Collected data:
·····

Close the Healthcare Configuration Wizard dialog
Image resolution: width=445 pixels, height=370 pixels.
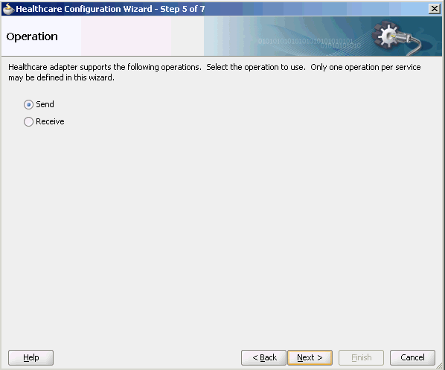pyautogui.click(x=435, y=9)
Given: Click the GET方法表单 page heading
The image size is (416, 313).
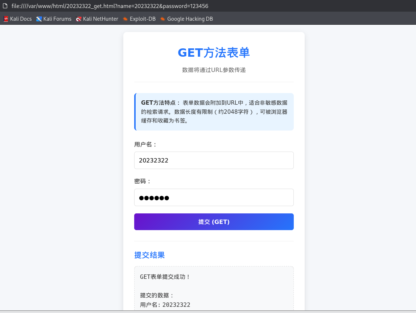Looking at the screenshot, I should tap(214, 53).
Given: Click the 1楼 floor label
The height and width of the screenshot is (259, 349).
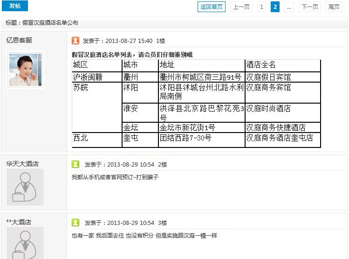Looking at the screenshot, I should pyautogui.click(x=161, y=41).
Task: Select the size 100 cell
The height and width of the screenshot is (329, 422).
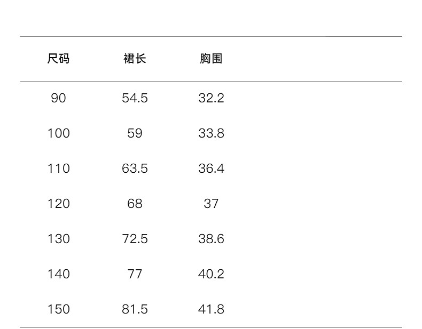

·····

From the line that contains "Task: Select the size 100 cell" through the last line of the entries, transcribe every line exactly, leaving out the pictures.

Task: Select the size 100 cell
The height and width of the screenshot is (329, 422).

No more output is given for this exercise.